World Food Day: Increase in children’s malnutrition highlighted in new UNICEF report
16 Oct 2019 --- Across the globe, at least one in three children under the age of five is malnourished and not developing properly. This is according to a new report released by UNICEF entitled The State of the World’s Children 2019: Children, food and nutrition. UNICEF identifies the “triple burden” of undernutrition, hidden hunger and overweight as the main threats to the survival, growth and development of children, young people, economies and nations. This comes on World Food Day.
Despite growing technological advances to address health and nutrition, the world has lost sight of what UNICEF’s Executive Director Henrietta Fore deems “the most basic fact” – if children eat poorly, they live poorly. “Millions of children are not living on healthy diets because they simply do not have a better choice. It’s not just about getting children to eat enough; it’s about getting them the right food to eat. That is our common challenge today,” she explains.
Malnourished children are often the victims of the three strands of the triple burden. This is rapidly emerging in communities around the world, including in some of the world’s poorest countries and communities.
- Undernutrition: Not receiving enough food and nutrients support a healthy development of the human body, especially crucial in the first thousand days of a newborn’s life.
- Hidden hunger: Deficiencies in micronutrients and essential vitamins which robs children of their vitality at every stage of life, says the report. Often, it is not noticed until it is too late in preventing further diseases or maldevelopment.
- Overweight: Obesity as a result of consuming hunger-stilling but non-nutritional food. Sugary and fatty foods thus contribute to non-communicable diseases, such as Type 2 diabetes and coronary heart disease.
In children and adolescents, malnutrition and obesity leads to poor growth, risk of infection and often death, as well as cardiovascular problems, diabetes and metabolic disorders. Expectant mothers suffering from malnutrition are at a much higher risk of perinatal complications, chronic diseases and obesity for their children later in life, as well as prematurity, low birth weight and impaired cognitive development in newborns.
Taking a look at the numbers, at least one in three children under five years old globally is not growing well due to malnutrition in its more visible forms. These include stunted growth, the reduced growth rate in human development, a primary manifestation of mal- and undernutrition in early childhood. Wasting, on the other hand, marks the process of debilitating diseases causing muscle and fat tissue to “waste away” due to an extremely low energy intake, nutrition loss due to infection, or a combination of both.
The report indicates that in 2018, almost 200 million children under the age of five suffered from stunting or wasting while at least 340 million suffered from hidden hunger. Moreover, on a global scale, only one in five children aged six to 23 months from the poorest households and rural areas is fed the minimum recommended diverse diet for healthy growth and brain development.
Multifaceted approach
The State of the World’s Children 2019 aims to implement five set goals “Put Children’s Nutrition Rights First.” It aims to empower families, children and young people to demand nutritious food and drive food suppliers to do the right thing for children. With health, water and sanitation, as well as education and social protection as crucial priorities, UNICEF plans to build healthy food environments for all children and mobilize supportive systems to scale up nutrition results for all children. To maintain an overview of the development of children’s malnutrition in the future, UNICEF also values the precise collection, analysis and usage of good-quality data and evidence to regularly guide action and track progress.

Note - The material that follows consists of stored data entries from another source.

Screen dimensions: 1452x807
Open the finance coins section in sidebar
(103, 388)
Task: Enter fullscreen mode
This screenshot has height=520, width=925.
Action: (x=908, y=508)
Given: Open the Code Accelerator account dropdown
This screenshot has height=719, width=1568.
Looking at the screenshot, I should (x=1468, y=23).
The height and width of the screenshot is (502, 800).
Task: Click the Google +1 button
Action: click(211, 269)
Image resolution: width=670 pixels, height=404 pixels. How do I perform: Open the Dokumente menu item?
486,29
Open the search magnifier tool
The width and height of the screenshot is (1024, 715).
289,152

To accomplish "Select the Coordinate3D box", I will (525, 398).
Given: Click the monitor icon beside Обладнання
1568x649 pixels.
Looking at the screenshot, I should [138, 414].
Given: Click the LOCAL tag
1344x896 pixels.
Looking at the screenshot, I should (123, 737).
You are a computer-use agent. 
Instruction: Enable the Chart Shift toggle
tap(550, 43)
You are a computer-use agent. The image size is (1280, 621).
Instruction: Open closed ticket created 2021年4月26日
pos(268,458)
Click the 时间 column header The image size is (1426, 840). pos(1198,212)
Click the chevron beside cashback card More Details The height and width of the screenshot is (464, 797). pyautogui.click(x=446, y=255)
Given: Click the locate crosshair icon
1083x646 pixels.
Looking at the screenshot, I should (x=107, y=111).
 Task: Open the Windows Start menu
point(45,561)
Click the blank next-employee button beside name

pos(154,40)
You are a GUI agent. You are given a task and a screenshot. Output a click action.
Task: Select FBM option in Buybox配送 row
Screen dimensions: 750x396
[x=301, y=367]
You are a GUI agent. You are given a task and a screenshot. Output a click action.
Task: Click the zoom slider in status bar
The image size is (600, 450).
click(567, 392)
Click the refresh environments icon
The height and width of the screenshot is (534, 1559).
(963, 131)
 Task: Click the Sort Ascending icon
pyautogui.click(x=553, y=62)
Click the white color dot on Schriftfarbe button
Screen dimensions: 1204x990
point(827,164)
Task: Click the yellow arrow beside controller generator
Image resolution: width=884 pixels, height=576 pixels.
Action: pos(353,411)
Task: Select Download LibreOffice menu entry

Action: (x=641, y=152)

This report marks UNICEF’s most comprehensive report on children, food and nutrition in the past two decades. This summer, the UN’s sister report The State of Food Security and Nutrition in the World indicated that over two billion people are estimated to not have regular access to safe, nutritious and sufficient food, with 820 million people not having enough to eat in 2018 – marking an increase from 811 million in 2017.
UN’s World Health Organization (WHO) indicates that the right investment in nutrition-directed initiatives could save 3.7 million lives by 2025 and health services must integrate a stronger focus on ensuring optimum nutrition at each life stage. The advocated initiatives include the provision of iron and folic acid supplements as part of antenatal care and regularly dispensing public advice on healthy dietary practices.
Another report conducted by theOther institutions acknowledge the severity of this issue. The World Trade Organization (WTO) hosted the International Forum on Food Safety and Trade in Geneva, Switzerland in April, to discuss investments in better food safety systems, healthy diets and trade. Governments are thus calling for multifaceted action in the private sector. “The private sector should view improving nutrition as a business opportunity, not just a moral duty,” says Lauren Landis, Director of Nutrition at the World Food Programme (WFP), previously speaking with NutritionInsight.
NutritionInsight has reached out to UNICEF for further comments regarding its latest report.